Но пока еще лава кипит, а Гегель всего лишь свидетель происходящего, к тому же не переоценивающий своих возможностей. В тихом Берне он погружен в книги и рукописи. Он собирается написать работу по теории познания, и в его тетрадях накапливаются «Материалы к философии субъективного духа». Здесь чувствуются новые веяния; молодого философа волнуют каверзные вопросы: каким образом созерцание становится актом сознания? Как нервы выполняют свою роль инструментов ощущения, где размещается душа? Ответы на эти вопросы пытаются дать англичане Пристли и Гартли, француз Бонне. Гегель знаком с их работами если не в оригинале, то, уж во всяком случае, в переложении Якоба Фридриха Абеля, профессора штутгартской Карлсшуле, а затем Тюбингенского университета. Его работу «Об источниках человеческих представлений» Гегель в своих записях иногда воспроизводит дословно.
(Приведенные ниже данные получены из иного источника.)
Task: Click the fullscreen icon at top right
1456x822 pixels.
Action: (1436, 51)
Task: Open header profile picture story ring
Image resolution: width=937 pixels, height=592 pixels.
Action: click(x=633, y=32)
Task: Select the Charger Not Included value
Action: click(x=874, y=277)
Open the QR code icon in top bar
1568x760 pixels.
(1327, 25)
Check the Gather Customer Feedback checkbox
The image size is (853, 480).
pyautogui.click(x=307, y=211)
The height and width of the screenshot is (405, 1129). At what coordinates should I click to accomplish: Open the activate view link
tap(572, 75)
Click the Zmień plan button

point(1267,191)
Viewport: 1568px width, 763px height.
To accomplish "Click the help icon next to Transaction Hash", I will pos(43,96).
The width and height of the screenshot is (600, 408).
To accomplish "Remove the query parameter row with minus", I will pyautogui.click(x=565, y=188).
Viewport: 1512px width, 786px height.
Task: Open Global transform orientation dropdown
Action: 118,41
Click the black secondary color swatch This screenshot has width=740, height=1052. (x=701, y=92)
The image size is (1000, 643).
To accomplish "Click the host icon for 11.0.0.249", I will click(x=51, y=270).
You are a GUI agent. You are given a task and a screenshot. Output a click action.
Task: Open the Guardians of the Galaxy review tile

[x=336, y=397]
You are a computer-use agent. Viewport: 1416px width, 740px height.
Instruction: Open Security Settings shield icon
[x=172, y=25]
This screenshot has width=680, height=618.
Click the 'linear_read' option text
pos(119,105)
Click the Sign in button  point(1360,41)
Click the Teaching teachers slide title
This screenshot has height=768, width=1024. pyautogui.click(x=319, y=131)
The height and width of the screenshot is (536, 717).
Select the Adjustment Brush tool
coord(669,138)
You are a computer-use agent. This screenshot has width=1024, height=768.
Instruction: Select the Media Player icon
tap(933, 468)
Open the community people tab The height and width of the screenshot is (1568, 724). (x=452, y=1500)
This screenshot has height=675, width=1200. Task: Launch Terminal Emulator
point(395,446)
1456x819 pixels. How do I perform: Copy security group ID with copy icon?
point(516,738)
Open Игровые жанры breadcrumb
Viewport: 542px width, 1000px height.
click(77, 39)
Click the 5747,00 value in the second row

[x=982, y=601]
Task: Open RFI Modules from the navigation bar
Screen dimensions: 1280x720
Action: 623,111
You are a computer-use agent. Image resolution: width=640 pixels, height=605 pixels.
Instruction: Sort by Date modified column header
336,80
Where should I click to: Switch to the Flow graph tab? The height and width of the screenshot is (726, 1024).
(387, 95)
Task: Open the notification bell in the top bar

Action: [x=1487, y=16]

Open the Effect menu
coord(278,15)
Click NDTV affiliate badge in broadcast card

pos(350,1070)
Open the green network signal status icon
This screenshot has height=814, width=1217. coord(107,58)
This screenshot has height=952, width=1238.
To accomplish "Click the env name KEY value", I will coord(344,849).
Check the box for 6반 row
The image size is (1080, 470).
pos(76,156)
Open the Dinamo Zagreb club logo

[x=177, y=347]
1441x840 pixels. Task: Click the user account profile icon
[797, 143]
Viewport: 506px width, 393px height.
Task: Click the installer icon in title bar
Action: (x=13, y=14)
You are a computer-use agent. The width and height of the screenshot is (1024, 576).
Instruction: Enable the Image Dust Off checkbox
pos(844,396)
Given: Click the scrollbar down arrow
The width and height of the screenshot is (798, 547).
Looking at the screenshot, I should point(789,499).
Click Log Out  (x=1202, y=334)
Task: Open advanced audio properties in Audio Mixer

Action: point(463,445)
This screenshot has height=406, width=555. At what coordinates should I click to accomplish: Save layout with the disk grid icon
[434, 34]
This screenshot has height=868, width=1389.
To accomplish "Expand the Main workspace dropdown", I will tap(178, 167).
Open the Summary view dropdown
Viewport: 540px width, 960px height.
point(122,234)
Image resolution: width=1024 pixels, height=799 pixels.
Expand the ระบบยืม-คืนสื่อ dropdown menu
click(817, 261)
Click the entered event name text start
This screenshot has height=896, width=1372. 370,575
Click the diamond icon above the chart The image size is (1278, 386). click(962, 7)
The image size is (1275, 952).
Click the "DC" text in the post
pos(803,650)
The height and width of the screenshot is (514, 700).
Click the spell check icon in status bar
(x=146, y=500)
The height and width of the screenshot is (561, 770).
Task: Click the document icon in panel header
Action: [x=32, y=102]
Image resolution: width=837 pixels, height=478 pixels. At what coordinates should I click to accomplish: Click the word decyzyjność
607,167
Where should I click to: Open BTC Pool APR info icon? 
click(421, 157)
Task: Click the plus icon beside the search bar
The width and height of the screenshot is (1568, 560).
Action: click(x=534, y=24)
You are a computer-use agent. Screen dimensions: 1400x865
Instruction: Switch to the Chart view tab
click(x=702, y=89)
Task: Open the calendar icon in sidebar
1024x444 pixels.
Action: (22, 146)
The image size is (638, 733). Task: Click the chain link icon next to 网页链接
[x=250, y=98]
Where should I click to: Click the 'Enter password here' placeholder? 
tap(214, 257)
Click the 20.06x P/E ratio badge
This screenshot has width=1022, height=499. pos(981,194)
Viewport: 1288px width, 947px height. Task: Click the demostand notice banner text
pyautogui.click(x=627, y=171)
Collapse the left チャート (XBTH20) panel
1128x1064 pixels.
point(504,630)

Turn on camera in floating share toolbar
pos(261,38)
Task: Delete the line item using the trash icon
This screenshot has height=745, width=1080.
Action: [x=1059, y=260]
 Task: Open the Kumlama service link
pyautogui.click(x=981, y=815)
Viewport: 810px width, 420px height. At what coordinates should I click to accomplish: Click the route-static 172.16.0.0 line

Одновременно Гегель серьезно штудирует Канта, значение которого постепенно начинает осознавать. «От Кантовой философии и ее высшего завершения я ожидаю в Германии революцию», — пишет он Шеллингу. Внимание Гегеля, правда, привлекает не «Критика чистого разума» (это придет потом), а работы по практической философии и их истолкование в учении Фихте. «У иных голова закружится от той огромной высоты, на которую философия вознесла человека; однако почему столь поздно встал вопрос о достоинстве человека, о признании его способности быть свободным, способности, которая ставит его в один ряд со всеми духами. Мне кажется, нет лучшего знамения времени, чем то, что человечество изображается как нечто достойное такого уважения. Это залог того, что исчезнет ореол, окружающийземных угнетателей и богов. Философы докажут это достоинство, народы научатся его ощущать, и тогда они уже не станут требовать свое растоптанное в грязи право, а просто возьмут его назад, освоят его». С неподдельным пафосом Гегель провозглашает: «Стремитесь к солнцу, друзья, чтобы скорее созрело спасенье человеческого рода! Что из того, что нам мешают ветви и листья, пробивайтесь к солнцу!»С высоких философских материй Гегель неизменно сбивается на политику, которая по-прежнему в центре его духовных интересов. «Не отставать!» — повторяет он студенческий девиз Шеллинга, но ему не угнаться за своим юным другом. Тот уже публикует в печати свои теоретические работы, а Гегель не решается даже высказать о них критическое мнение: «В этом вопросе я только ученик». А в ответ на просьбу Шеллинга сообщить о своих литературных занятиях замечает: «О моих работах не стоит даже говорить».
1
«Philosophie nullam operam impendit». Позднее на полях документа было сделано исправление: вместо «никаких» («nullarn») — «много» («multam»). Когда появилась приписка — неизвестно. То ли экзаменаторы своевременно спохватились, то ли кто-то позднее решил спасти честь Тюбингенского университета, не разгадавшего в своем воспитаннике великого мыслителя.